Reputation: 7602
Say, we have an array of structs
data = struct('position',[]);
data(1,1).position = 11;
data(1,2).position = 12;
data(2,1).position = 21;
data(2,2).position = 22;
I learned that to get the entries from a field from all structs in the array, we can use
>> [data.position]
ans =
11 21 12 22
But this gives the data in a row. How can we get it in the original shape of the array, without looping the array in MCode?
Desired output:
position =
11 12
21 22
Upvotes: 2
Views: 75
Reputation: 221684
If you are working with empty entries, you can use struct2cell
to convert the struct data into cell array that enables us to store empty entries as empty cells -
data_cell = permute(struct2cell(data),[2 3 1])

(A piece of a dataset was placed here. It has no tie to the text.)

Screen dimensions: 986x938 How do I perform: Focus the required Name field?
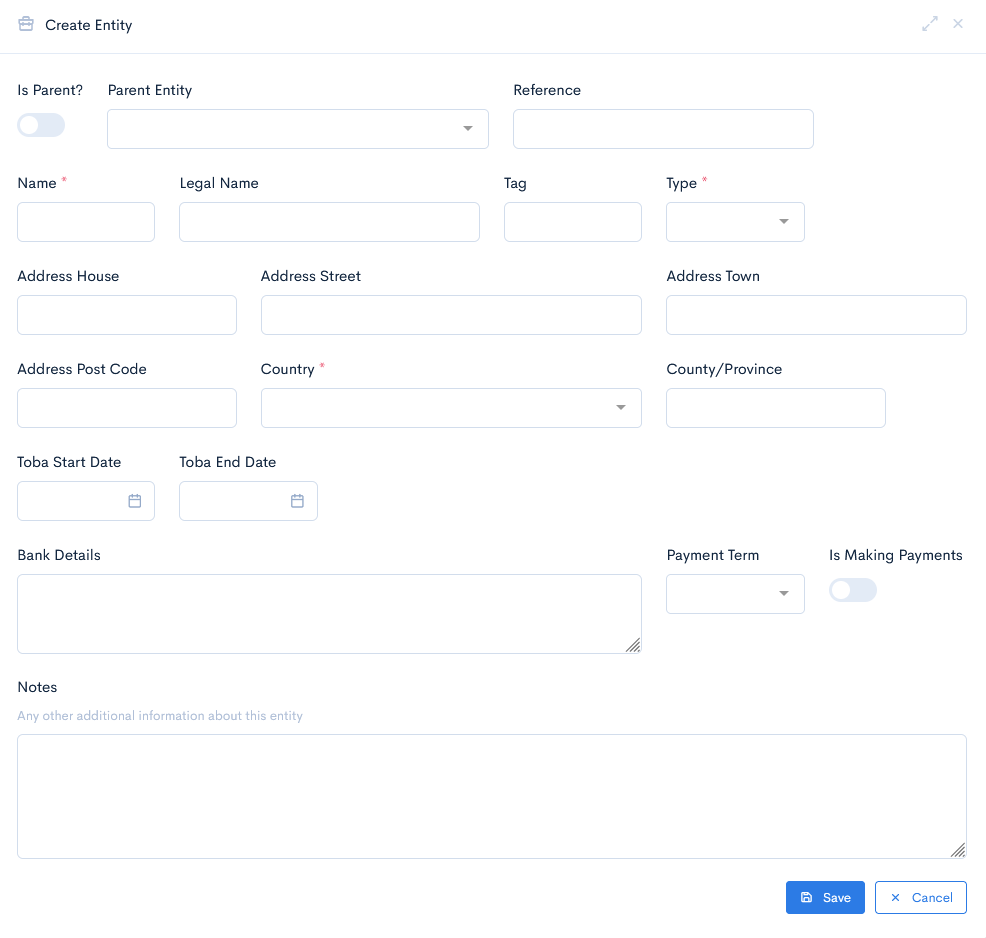pyautogui.click(x=85, y=221)
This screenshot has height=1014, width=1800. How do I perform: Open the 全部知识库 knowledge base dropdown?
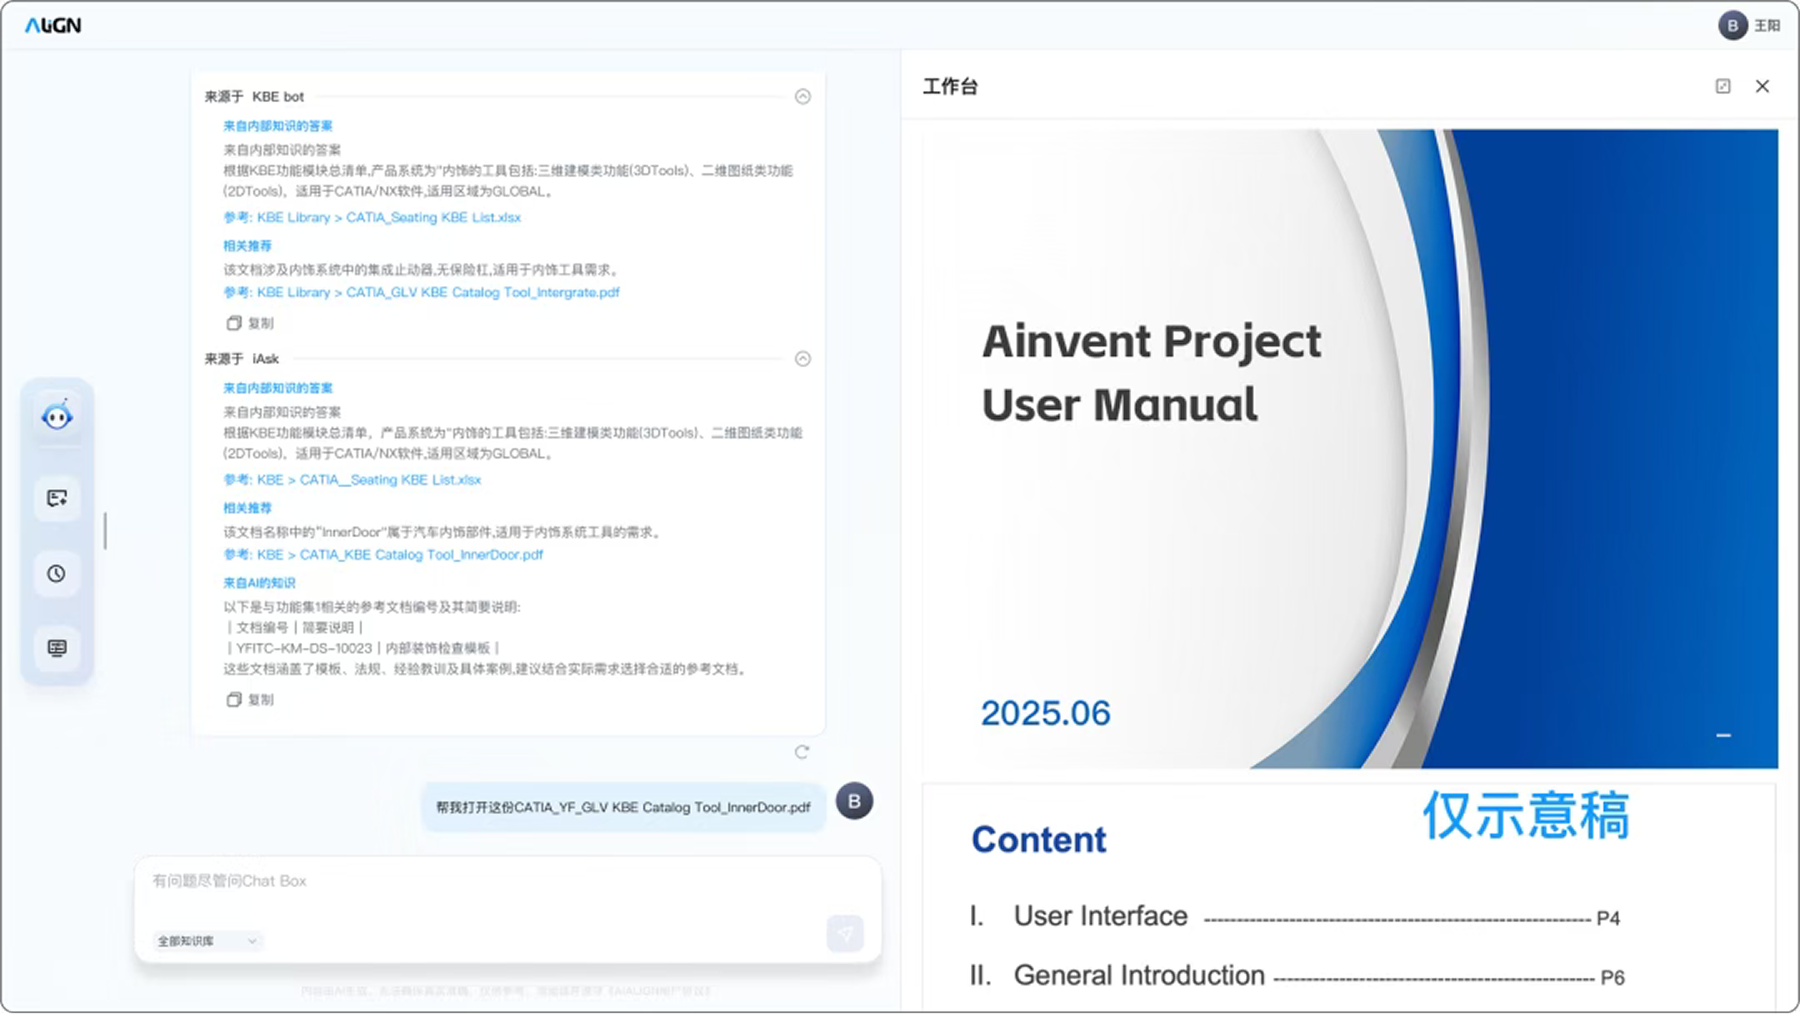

out = data_cell(:,:,strcmp(fieldnames(data),'position'))
So, if you have something like this with the (2,2)
missing -
data = struct('position',[]);
data(1,1).position = 11;
data(1,2).position = 12;
data(2,1).position = 21;
You would have -
out =
[11] [12]
[21] []
Based on @CitizenInsane's nice observation and which might be very close to @rayryeng
's answer, but one that deals with cell arrays instead of numeric arrays, would be this -
out = reshape({data.position}, size(data))
Upvotes: 2
Reputation: 104555
Use reshape
. This will restructure an input vector / matrix into another vector / matrix of a desired shape. Specifically, you can specify the dimensions of data
into reshape
as well as the row vector produced by [data.position]
and it'll reshape the vector with the right dimensions for you.
data = struct('position',[]);
data(1,1).position = 11;
data(1,2).position = 12;
data(2,1).position = 21;
data(2,2).position = 22;
position = reshape([data.position], size(data))
position =
11 12
21 22
Note that the elements are shaped in column-major format so the values are stacked column-wise. As you can see, the first two elements become the first column of the output matrix, while the last two elements become the second column of the output matrix.